As the instrumental grime resurgence has grown in both popularity and contributing members over the course of the past two years, many pundits have questioned the aesthetic consistency of much of what is being dubbed grime. And it’s true, tempo, sound palette and geographic location have been altered dramatically. Grime is no longer solely a London ting and its most dominant motifs have been stretched to their logical limits by artists both within and outside the genre’s traditional East London core. Geography is the most easily recognizable change as producers can be found as far flung as Houston and Malaysia and while no one is questioning London’s supremacy, the diffusion of sounds and ideas on the internet has surely allowed for many to take a tangential approach to the work of Ruff Sqwad, Iron Soul, Dot Rotten, et al. A more important critique is more broad, but integral to the make up and continuing success of the genre: without a singular locational touchstone and equally monumental origin story, can grime retain its sonic quirks and aesthetic gruffness, its ability to confound and astound in equal measure?

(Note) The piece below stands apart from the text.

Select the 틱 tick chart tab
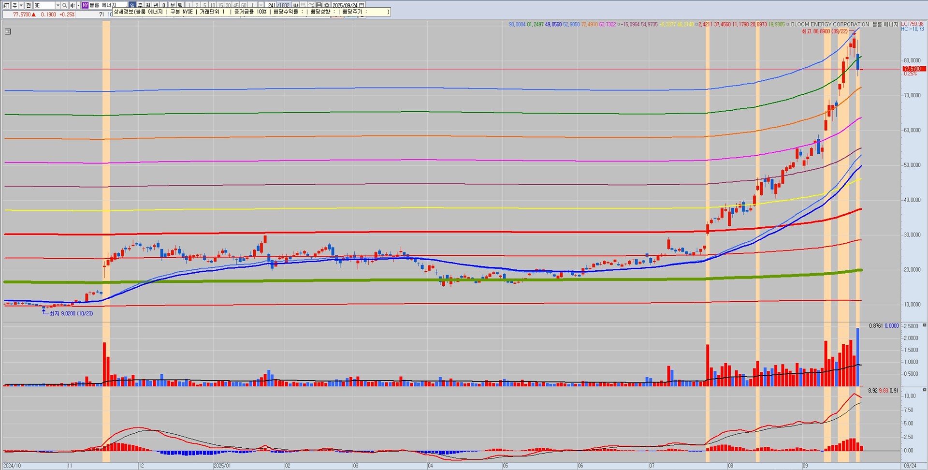This screenshot has width=928, height=470. click(x=180, y=5)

Essentially, can grime retain what makes it grimey?
Born in Ireland and now residing in London, Saga has been producing hip hop and grime for 10+ years now, but his two most recents EPs that have as much to say about the above questions as any released in recent memory. Tempo and sound palette-wise, Saga fits right into the world of grime, taking a muted and mutated eski palette into ever-bizarre places. His two releases to date, the Crescent EP on Lost Codes and the Flight Risk EP on Lit City Trax, can both nominally be defined as grime, but they’re also deeply indebted to industrial music, ambient found sounds and a host of other intermingling threads. The fact that his snares function as scythes and his square waves seem to dance and sputter around the track bring to mind classic grime, but the structures are all off, the placement of melodies discordant enough to unsettle the most experimental minded listener.
It’s Saga’s approach that makes his output so definitively grime, an approach defined by singular vision, antisocial personality traits and a rugged approach to sonics. There’s enough detriment left on a Saga track to round up and make a whole new track, maybe a result of listening to low bit rate versions of grime classics, but can also be attributed to a childhood full of death metal. In essence, its a trait and an approach that can’t necessarily be learnt. Rabit, one of the prime outside-of-London proponents of the genre grew up inundated in Texas screw rap, for example. It’s the quality that attracted Visionist and J-Cush who run Lost Codes and Lit City respectively, an inherent grimey-ness that pervades tracks like “Crescent” and “Grains”. It’s also what makes Saga’s Astral Plane mix one of our most thrilling yet, a down and dirty tail of detuned square waves floating through the void and all out sonic warfare. J-Cush called Saga’s work “modern grime”, which it certainly is, but its modernity doesn’t subvert its essential elements. And his 34 minute contribution is as essential as they come, a loose collection of industrial blasts on one hand and an intricately constructed modern grime centrifuge on the other. Essential listening either way whether you’re invested in grime’s living history or not.